Riverbed adds optimization of SSL traffic

Software upgrade allows further compression of WAN traffic

Riverbed Technology is adding SSL support to its Steelhead WAN optimization gear, making it possible to accelerate a potentially large volume of network traffic that the equipment couldn’t get at before.

Riverbed Technology is adding SSL support to its Steelhead WAN optimization gear, making it possible to accelerate a potentially large volume of network traffic that the equipment couldn’t get at before.

With an upgrade of Riverbed’s RiOS software, the Steelhead appliances terminate SSL sessions, optimize the traffic, then re-encrypt the traffic as SSL. Before, the devices did not terminate SSL sessions so they could not access the payload to optimize it, the company says.

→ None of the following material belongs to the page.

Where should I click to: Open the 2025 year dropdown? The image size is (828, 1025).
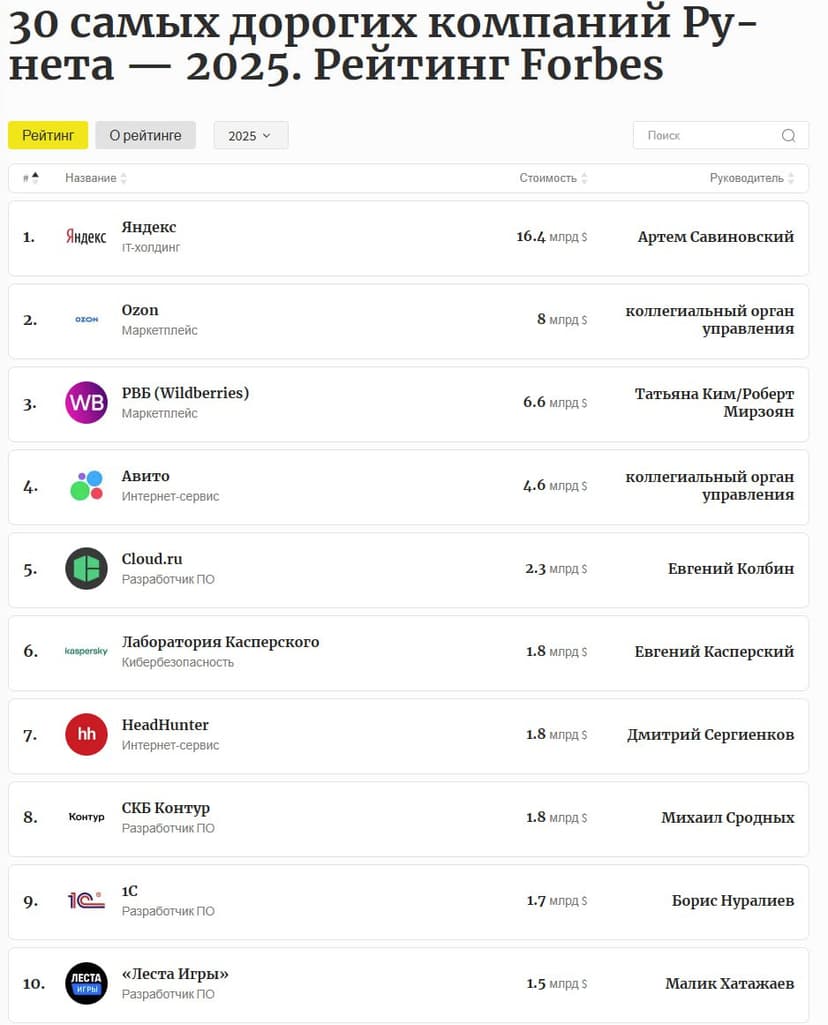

“There’s a lot of encrypted traffic out there,” says Zeus Kerravala, an analyst with the Yankee Group, and it is increasing. Since traffic is encrypted because it is considered important, not optimizing it could slow down a business’s most important transactions, he says.

As SSL traffic increases, the accelerating effects that WAN optimization gear has will decrease unless the equipment can proxy SSL sessions and optimize the traffic, Kerravala says.

Blue Coat Systems proxies and optimizes SSL traffic, and Juniper Networks says it has plans to add SSL support to its WAN optimization appliances.

Riverbed says it protects SSL keys and certificates that reside within servers by ensuring they don’t leave the data center. The certificates and keys are transferred to a Steelhead appliance in the data center, and it intercepts SSL requests headed for the servers. It then establishes SSL sessions with another Steelhead appliance across the WAN using temporary session keys. The two Steelhead devices talk to each other, the data center-side Steelhead device talks to the servers and the remote appliance talks to client machines trying to access the servers.

Also with the RiOS 4.0 software upgrade Steelhead appliances improve the performance of HTTP traffic by more efficiently retrieving objects that make up Web pages that have been requested before. When a page has been requested through a Steelhead appliance, it stores what objects are needed to build the page. On subsequent requests for the same page, the device asks for groups of objects all at once rather than one after another, saving the time it takes to gather all the necessary objects. This works for HTTP/S traffic as well.

Riverbed claims this boosts the speed of HTTP traffic between seven and 20 times more than RiOS 3.0 software did.

RiOS 4.0 introduces a new technology called Maximum Speed TCP, or MX-TCP, which can ensure that large bandwidth WAN links and links transferring large amounts of data are used efficiently. Standard TCP builds slowly up to maximum speed then drops off when it encounters congestion, then builds up slowly again, making maximum use of bandwidth difficult.

MX-TCP uses Steelhead QoS capabilities to dedicate a guaranteed amount of bandwidth on a connection to certain traffic. The devices then start sending at that maximum bandwidth immediately, rather than building up to it gradually as standard TCP does. The Steelhead appliances also manage the traffic going over the dedicated bandwidth and work in retransmissions of lost packets, the company says.

Riverbed customer Wright-Pierce, an engineering firm based in Topsham, Maine, uses QoS upgrades in RiOS 4.0 to limit bandwidth available for sending particularly large files from certain servers. Large aerial color photos, for example, could clog up the T-1 line between headquarters and a branch, making it difficult to do any other business over the link until the photo passed, says Ray Sirois, the firm’s IT manager.

The QoS mechanism can limit bandwidth per IP address, he says. “I could do this with QoS on my Cisco routers, but it’s just much more complicated,” he says.

Blue Coat addresses video

Meanwhile, Blue Coat is making alliances with video vendors so its equipment can prioritize corporate-sanctioned video based on authorization issued by the person publishing the video on the network. Partners include Media Publisher and Jubilant Technologies. Blue Coat gear can then prioritize video, to give sanctioned traffic priority, throttle back unsanctioned video and block forbidden video, the company says.

In other WAN acceleration news, Expand Networks is announcing that infrastructure vendor Huawei-3Com will license Expand’s software and sell it on router blades by the end of the year.